** Opening Exercise inputs block **

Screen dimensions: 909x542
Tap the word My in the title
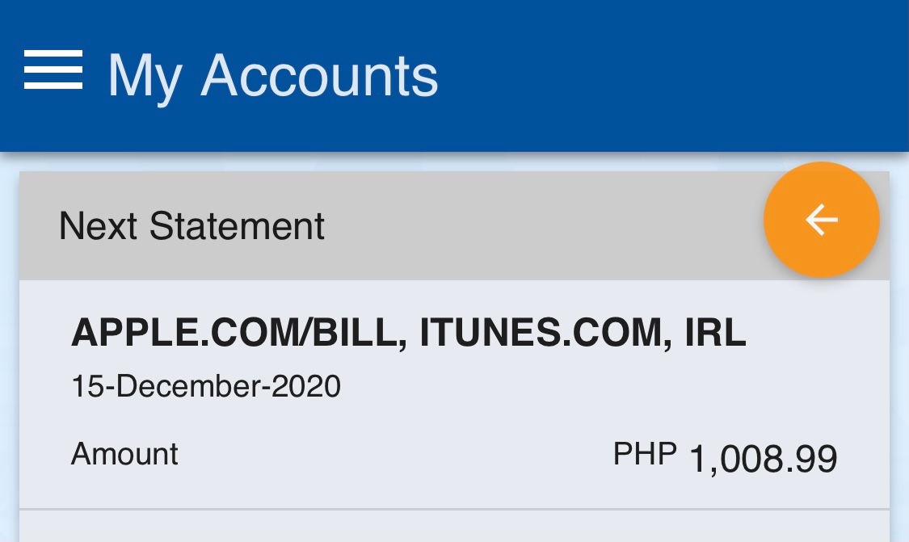point(144,77)
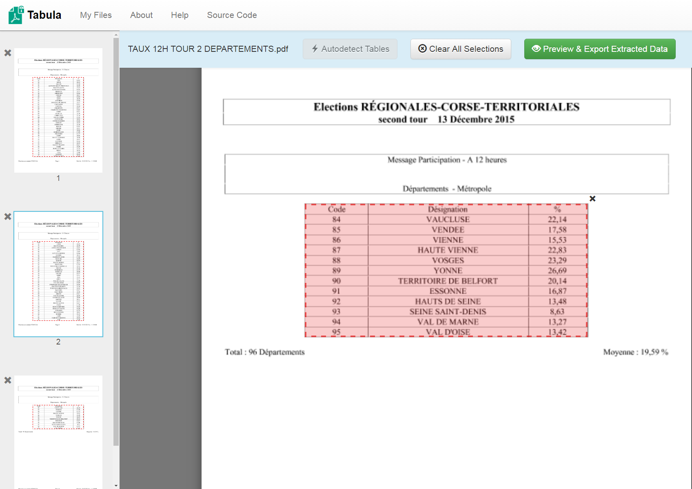Delete the table selection using its X
The image size is (692, 489).
pos(592,199)
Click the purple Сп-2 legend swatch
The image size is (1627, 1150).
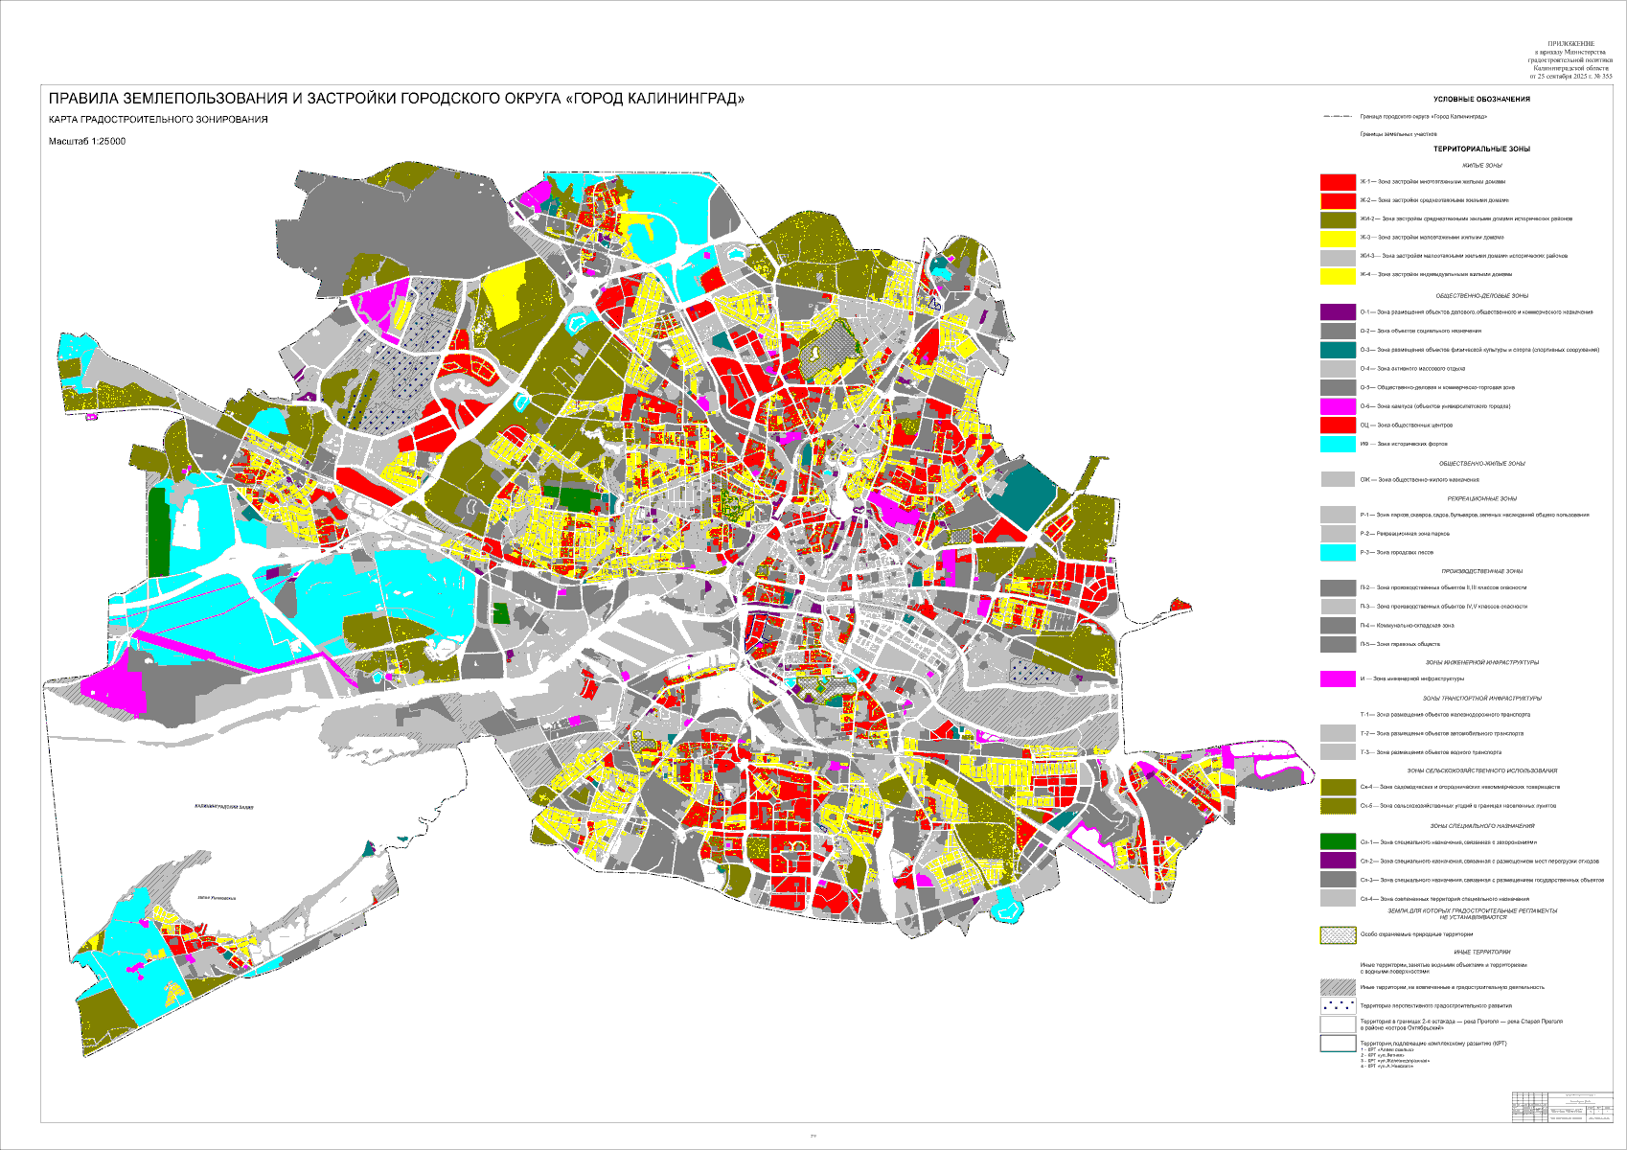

** Closing Exercise inputs block **

Your goal —
The records are to be returned word for word, without any of their pictures.

Answer section —
Screen dimensions: 909x542
Tap the word My in the title
point(144,77)
Delete the table selection using its X
The image size is (692, 489).
pos(592,199)
Click the purple Сп-2 legend swatch
The image size is (1627, 1150).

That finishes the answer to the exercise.